I’ve come to realize that Passover is a lot like pregnancy in that you are so excited at the beginning and so nauseatingly OVER IT by the end. I’ve eaten my weight in french fries this week and my husband came home from work each night with heroic stories of how he narrowly escaped the stacks of Easter cookies, cake, and brownies being flaunted in his face. He texted me yesterday saying, “Tonight after we say some Baruch Atah Adonai, can we eat real food?” This man is going to owe me some serious sexy time when he finds out that I bought back some Girl Scout Tagalongs. The only person in our house sad to see the sun set on the eigth day of Passover is our 14 month old son.
Last year, he was a fresh baked meatloaf and spent Passover sleeping, eating, and pooping. Now, he points to farm animals and blows snot bubbles, so I didn’t expect much in the way of observance from him this year either. Breastmilk and sweet potatoes were still on the menu so my picky eater was none the wiser. I figured I’d offer, as I always do, whatever we’re eating and do my best to hide my horrified-Mama-face when he refuses or spits out whatever he’s chewing with a dramatic tongue thrust. Because honeslty, what toddler doesn’t like bananas or macaroni and cheese!? Mine.
During first seder he sat quietly and chewed on salty parsley for AN HOUR. My husband told him that matzah was a “cookie” and his little eyes lit up. In retrospect it seems more like a cruel joke, but my kid asked for “cookies” all week.
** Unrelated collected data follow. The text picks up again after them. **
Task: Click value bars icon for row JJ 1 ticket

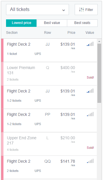Action: [x=90, y=44]
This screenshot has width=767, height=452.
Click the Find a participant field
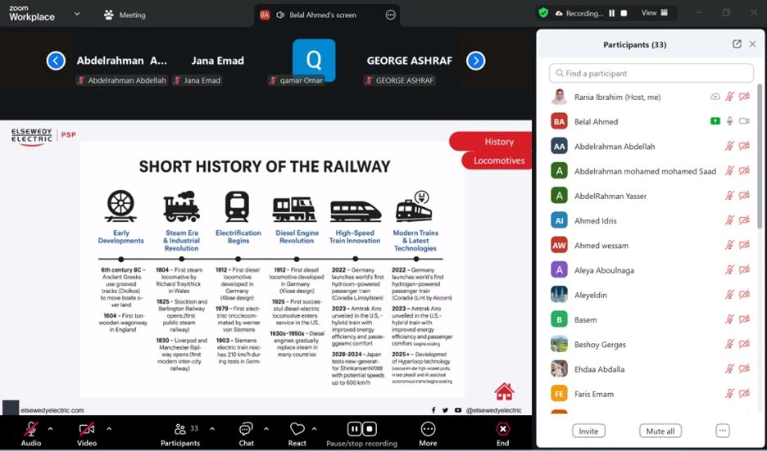(x=651, y=73)
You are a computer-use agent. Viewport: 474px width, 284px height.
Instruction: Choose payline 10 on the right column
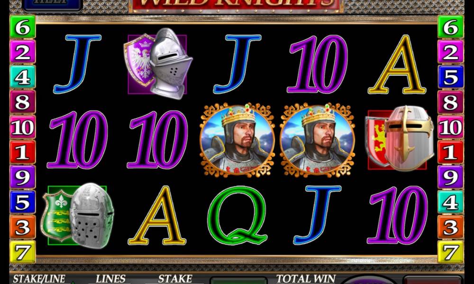click(450, 127)
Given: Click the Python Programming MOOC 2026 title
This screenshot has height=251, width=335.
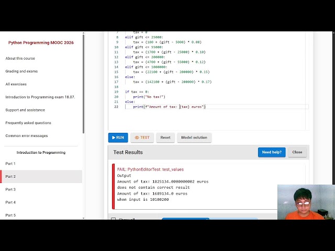Looking at the screenshot, I should tap(41, 43).
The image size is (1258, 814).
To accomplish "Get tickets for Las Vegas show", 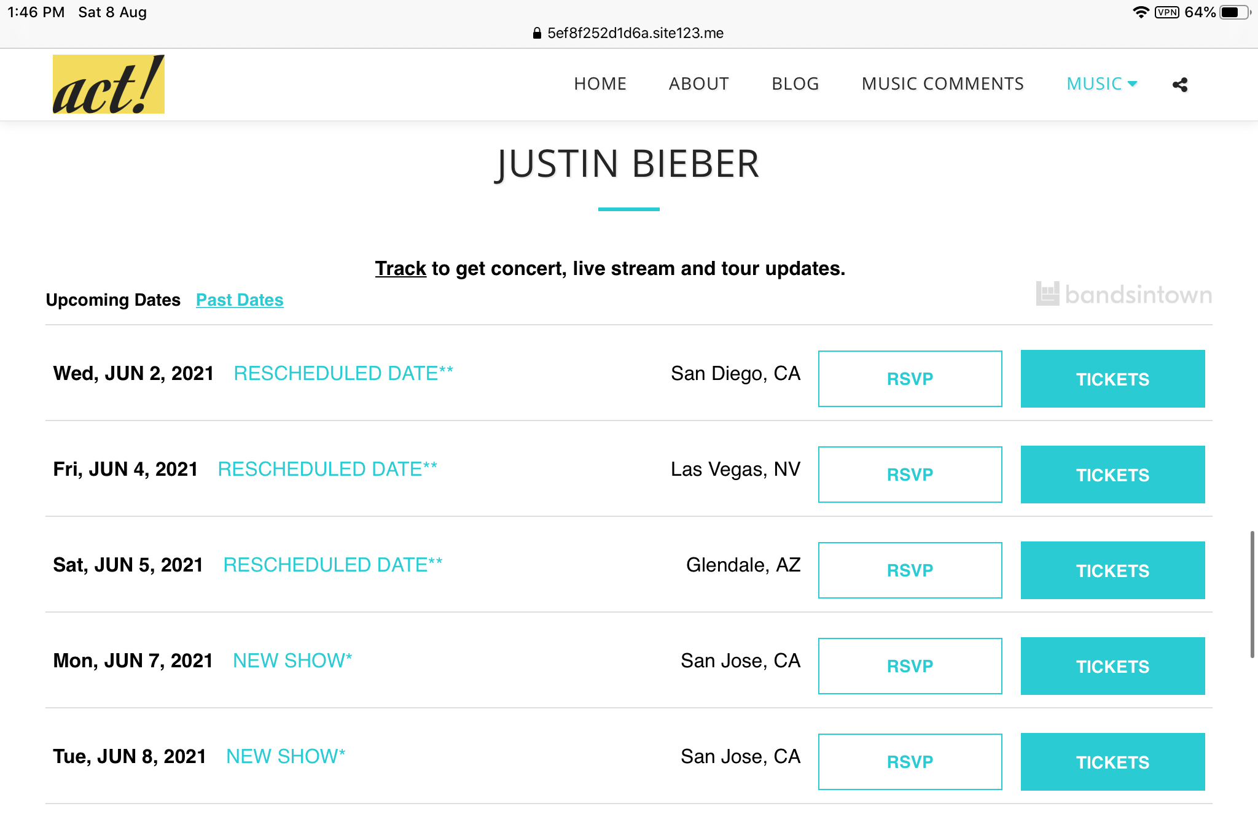I will [x=1112, y=475].
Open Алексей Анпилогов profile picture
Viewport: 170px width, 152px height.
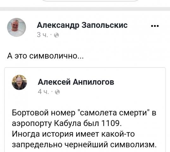tap(19, 82)
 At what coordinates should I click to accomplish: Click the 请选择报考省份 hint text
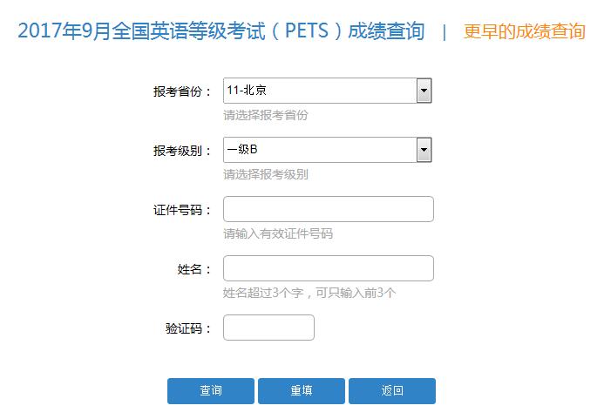(266, 115)
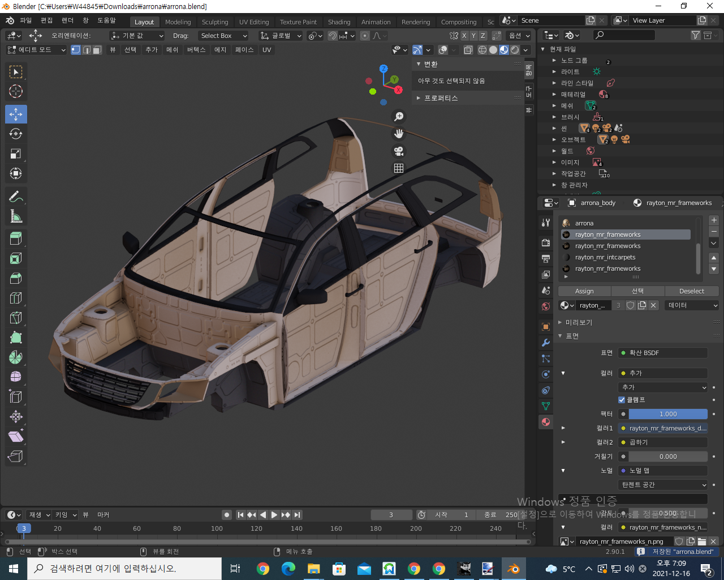Click the Deselect button
724x580 pixels.
[691, 291]
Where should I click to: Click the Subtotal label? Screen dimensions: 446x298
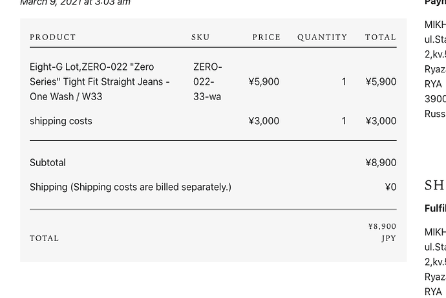pos(48,163)
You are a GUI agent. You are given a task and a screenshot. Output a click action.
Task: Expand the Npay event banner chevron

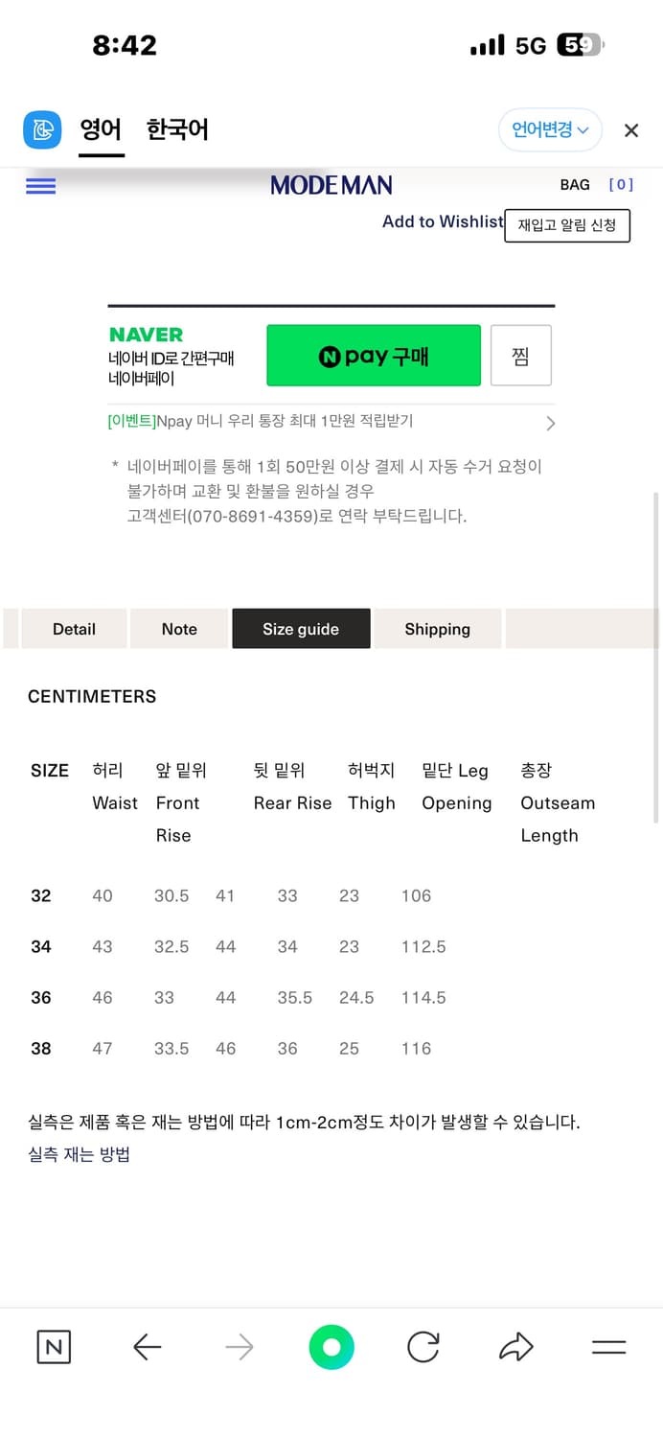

Cookies with butter. Cookies with jelly. Cookie lasagna. He ate spoonfuls of charoset and picked up tiny pieces of chicken while announcing “chicken!” with each bite. He squeezed the spongy pieces of matzah ball between his little fingers before popping them in his mouth AND SWALLOWNG THEM!
We traveled four hours to celebrate second seder at our home temple. My son ate so much during dinner that he barfed a stomach full of Pesach goodies down my cleavage in front of over 100 people (later my Rabbi commented that the dramatic vomiting act was most likely a ploy to build material for me to blog about here. Busted, right?) I sat on the floor in a pile of puke holding my whimpering boy as the, “next year in Jerusalem” prayers were said and Jewish mamas whirled around me with napkins and sympathetic looks. Me? I was just happy he ate. He threw up more food than he’s eaten in a month. Perhaps he is turning a corner.
I made a Moroccan potato-egg casserole that my husband graciously gagged on while my son cleaned his plate. The same kid that won’t eat rice scarfed down two of the quinoa burgers I made with a recipe courtesy of Mayim Bialik (which should have included a diaper warning about feeding babies red quinoa). And each night for dessert he enjoyed an entire almond Butter and Jelly sandwhich, which actually was by definition, a cookie.
I’ve spent the past year of his life struggling to get him to eat solid food and this Passover I sat back in amazement as he gobbled down whatever I put in front of him. For us, this week was different than all other weeks. It was a Passover I’ll always remember. The one where my son filled my bra his tummy with slightly palatable Pesach treats and lots, and lots of “cookies”.